Spam: thin site, lacks original content, few pages indexed, crawled infrequently, ranks for a small selection of keywords, weak backlink profile

Authority: many pages indexed, thick site, loads of original content, crawled frequently, ranks for a variety of keywords, diversified backlink profile

Page Rank used to be a strong indicator of this, but currently a better indicator is how often your site is crawled. That's why one authority link can do worlds more for you than hundreds (or thousands) of spammy/low quality links.

I guess it's all about how you define "thin," "few", "small," and "weak." A page on how to eradicate your home of carpenter ants would possibly look like all of these, yet may be the most "authoritative" site on the web on the small, niche subject.
If it is authoritative, then you would expect it would (eventually) get linked to, no?
Perhaps, but not necessarily that much. How many people would put a link to how to build a dog house on their web page? Anybody who would probably has links to other dog house things (buy a book on Amazon, keep it smelling fresh with this goo from WalMart) etc., diminishing your algorithmically determined authority.

Not everybody blogs about everything going on in his/her life.

A definition that errs on the side of marking spam sites as authorities is defining a spam site as one that exists solely for the purpose of selling links to other sites.

I would expect that these true spam sites exist as a link network somewhat seperate from the rest of the web. You could start manually defining filters based on what sites are actively selling links on the digital point forums.

We may have actually had this conversation in the real world, come to think of it.

thats easily a million dollar question; figure out how Google could flick a switch and clean their index with out noticeable false positives - I think they would hand you a check :)
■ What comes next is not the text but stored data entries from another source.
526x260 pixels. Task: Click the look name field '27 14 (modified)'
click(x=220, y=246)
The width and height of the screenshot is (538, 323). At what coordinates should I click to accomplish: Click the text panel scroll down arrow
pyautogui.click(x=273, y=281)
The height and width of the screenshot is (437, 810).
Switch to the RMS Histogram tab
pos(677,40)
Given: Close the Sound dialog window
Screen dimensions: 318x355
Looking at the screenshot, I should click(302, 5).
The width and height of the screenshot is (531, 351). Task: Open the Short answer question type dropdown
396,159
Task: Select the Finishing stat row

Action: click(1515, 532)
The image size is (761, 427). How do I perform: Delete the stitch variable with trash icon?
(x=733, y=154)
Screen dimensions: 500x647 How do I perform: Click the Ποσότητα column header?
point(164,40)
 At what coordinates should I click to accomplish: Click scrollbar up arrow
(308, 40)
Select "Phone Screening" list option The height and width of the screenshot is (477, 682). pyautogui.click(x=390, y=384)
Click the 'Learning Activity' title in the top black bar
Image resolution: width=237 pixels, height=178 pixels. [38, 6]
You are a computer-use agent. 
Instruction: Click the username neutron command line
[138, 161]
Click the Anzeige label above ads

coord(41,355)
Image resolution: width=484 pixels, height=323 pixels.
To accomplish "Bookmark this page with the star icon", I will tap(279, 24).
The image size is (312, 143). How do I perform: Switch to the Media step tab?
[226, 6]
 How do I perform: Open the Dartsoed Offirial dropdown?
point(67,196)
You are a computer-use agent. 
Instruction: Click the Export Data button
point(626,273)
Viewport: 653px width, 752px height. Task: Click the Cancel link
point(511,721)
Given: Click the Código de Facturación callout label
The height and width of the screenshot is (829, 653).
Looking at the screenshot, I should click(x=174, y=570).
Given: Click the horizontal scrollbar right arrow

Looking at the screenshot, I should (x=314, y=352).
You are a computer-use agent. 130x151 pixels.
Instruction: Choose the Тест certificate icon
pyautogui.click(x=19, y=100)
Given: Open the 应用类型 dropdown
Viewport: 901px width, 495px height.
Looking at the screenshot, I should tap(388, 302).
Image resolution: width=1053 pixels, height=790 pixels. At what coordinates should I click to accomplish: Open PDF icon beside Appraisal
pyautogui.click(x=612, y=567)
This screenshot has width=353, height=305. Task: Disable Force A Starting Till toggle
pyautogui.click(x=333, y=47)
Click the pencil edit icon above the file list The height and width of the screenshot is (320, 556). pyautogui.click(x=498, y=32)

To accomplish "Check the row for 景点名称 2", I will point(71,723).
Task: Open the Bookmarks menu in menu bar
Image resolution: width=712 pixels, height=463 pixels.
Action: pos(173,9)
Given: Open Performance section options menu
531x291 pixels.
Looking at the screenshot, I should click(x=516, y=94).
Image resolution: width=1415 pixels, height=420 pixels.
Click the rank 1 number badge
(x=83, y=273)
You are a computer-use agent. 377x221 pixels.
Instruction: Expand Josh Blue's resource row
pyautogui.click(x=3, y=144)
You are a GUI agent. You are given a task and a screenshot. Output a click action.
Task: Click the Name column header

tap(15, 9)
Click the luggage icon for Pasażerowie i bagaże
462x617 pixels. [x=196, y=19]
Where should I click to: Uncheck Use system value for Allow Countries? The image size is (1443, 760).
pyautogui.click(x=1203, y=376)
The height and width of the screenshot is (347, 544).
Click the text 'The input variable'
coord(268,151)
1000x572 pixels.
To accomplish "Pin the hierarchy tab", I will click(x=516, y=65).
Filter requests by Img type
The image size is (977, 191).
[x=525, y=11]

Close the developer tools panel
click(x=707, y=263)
* i would assume that the problem parallels with spam emails. i think webpages offer more clues to what the page is about than emails though.

I would argue that it is orders of magnitudes more complex.

Spam passess a single toll gate on the way to each user. You have an address book with contacts and previous conversations and a whole pile of data about previous 'known good' emails in the inbox.

Spam filtering has gotten pretty good. A lot better than google at filtering out 'bad' search results.